--- Data supplied ---

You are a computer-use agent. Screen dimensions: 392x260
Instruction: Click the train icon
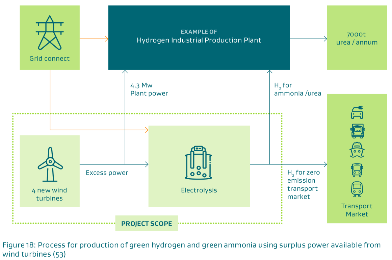(357, 189)
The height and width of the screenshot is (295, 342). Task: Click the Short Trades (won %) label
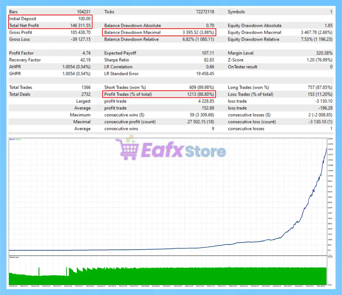[125, 87]
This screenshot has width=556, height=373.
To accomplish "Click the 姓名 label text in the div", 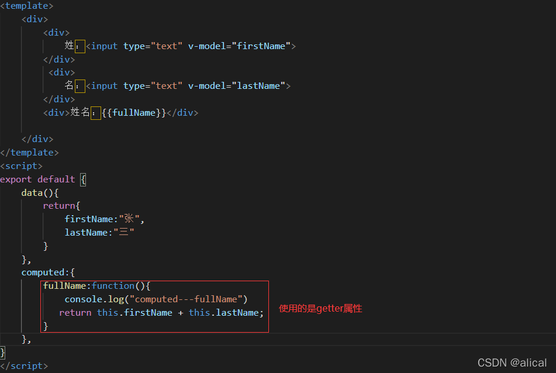I will tap(80, 113).
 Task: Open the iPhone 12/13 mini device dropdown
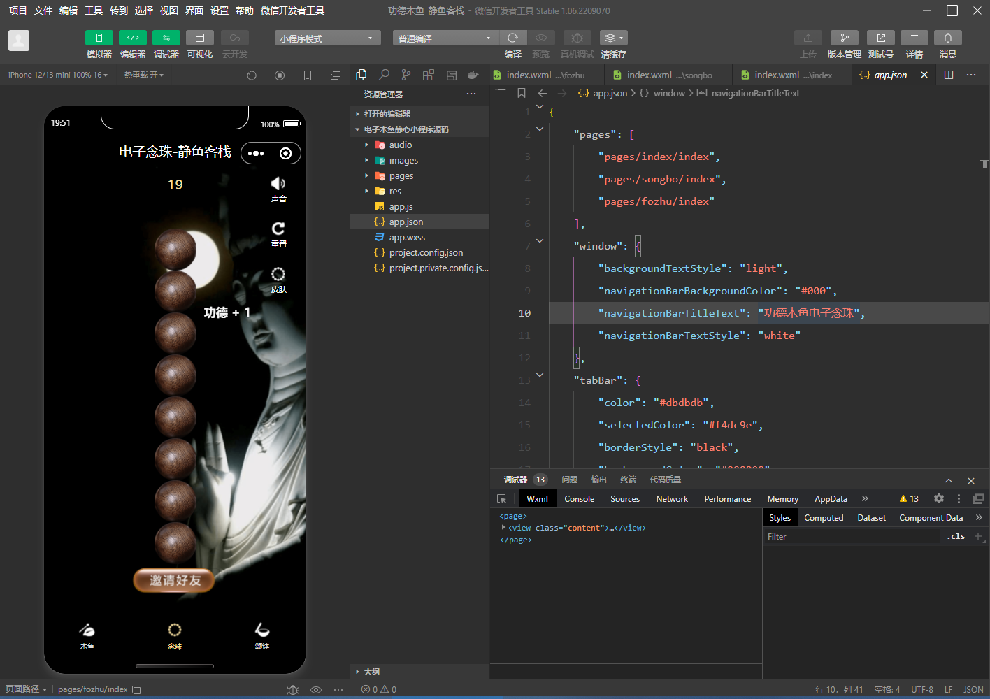click(57, 75)
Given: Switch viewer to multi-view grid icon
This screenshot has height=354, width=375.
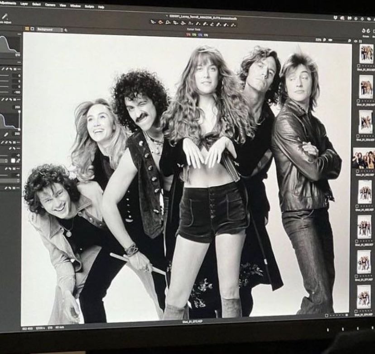Looking at the screenshot, I should (27, 29).
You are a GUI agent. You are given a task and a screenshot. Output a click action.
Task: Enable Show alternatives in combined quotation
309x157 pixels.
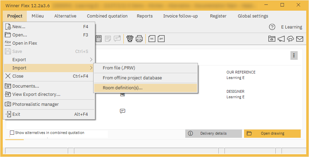(12, 133)
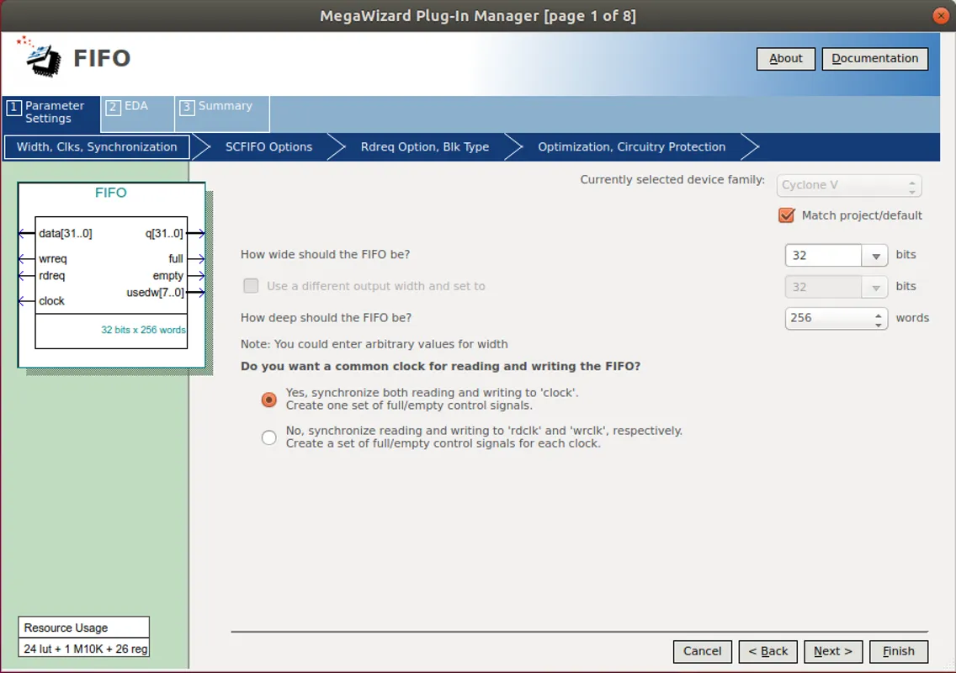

---

■ **Short task**: Count how many lines in the records above contain the string "height", matching case exactly, and reply with that number alone.

■ **Task answer**: 3